The group input refers to the collective contributions emerging from the social life, the notion of family (or friendship), and the combination of different perceptions within the group. The social life seems to have created a safe and open environment for both work and personal discussions as well as opinion exchange in the group, which some of the members relate symbolically to the notion of family, while others relate it more to the notion of friendship. This interplay between personal and work aspects builds up a support network; as one of the group members puts it: “We are encouraged to discuss with each other our doubts and concerns, which is highly beneficial, as it gives us a sense of a larger support network” (Vignette 1). The combination of different perceptions on a common topic in the group might often lead to problem solving, but at the same time, it often creates long discussions that are difficult to sum up. Although the diversity of the group can be challenging, the openness of the members creates the proper space for growth and interactions: “I remember being overwhelmed but also optimistic when I first joined the group […] I immediately thought I belong here! Yes, my disciplines differ from the others in the group […] I was happy that my perspective would be valued by many of the researchers” (Vignette 4).

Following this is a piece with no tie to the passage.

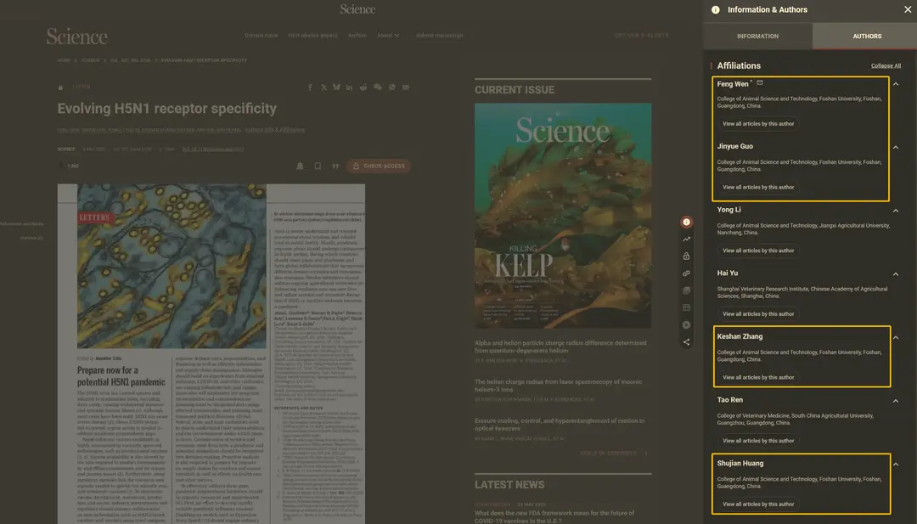Collapse the Yong Li affiliation entry
The image size is (917, 524).
(x=896, y=210)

The means of communication refers to two aspects that influence communication in the discussions in the group, namely language and understanding. Most of the group members agree that as the group started growing with the addition of late-joining PhD candidates, terminological differences as well as different “scientific languages” became more visible: “One had to start to explain oneself or rather realized that one was not understood and the different ‘methodologies’ became visible” (Vignette 7). At the beginning, this invoked criticism and made it difficult, especially for the new group members, to be understood while presenting their work in the group: “I felt my project was very criticized and not totally understood” (Vignette 3). In parallel, this very drawing of disciplinary boundaries also served as a starting point for the members to bridge the communication gap and making their research understandable to the others by explaining the terminology. This enabled open discussions regarding the disambiguation of terms used in individual projects, as well as constructive feedback: “There ‘suddenly’ were more open discussions and questions on concepts and theories, and different languages, e.g., factors, subjective, objective” (Vignette 7). Subsequently, group members from both sides of the spectrum (i.e., the “quantitatives” and the “qualitatives”) started reducing language complexity, simplifying abstract concepts, and being more precise while explaining their work: “When I present my work in the mobil.LAB, I present it to friends, not to colleagues. I usually do not present complex mathematical problems. I focus on everyone’s understanding of what I am doing and the significance and application of my research. I think the mobil.LAB is the perfect school to simplify a project, to make it communicable to everyone, and to get feedback from different perspectives” (Vignette 3). Despite the fact that there is no common scientific language in the group due to the disciplinary differences, the group has made an effort to develop a common communication language, which contributes to common understanding.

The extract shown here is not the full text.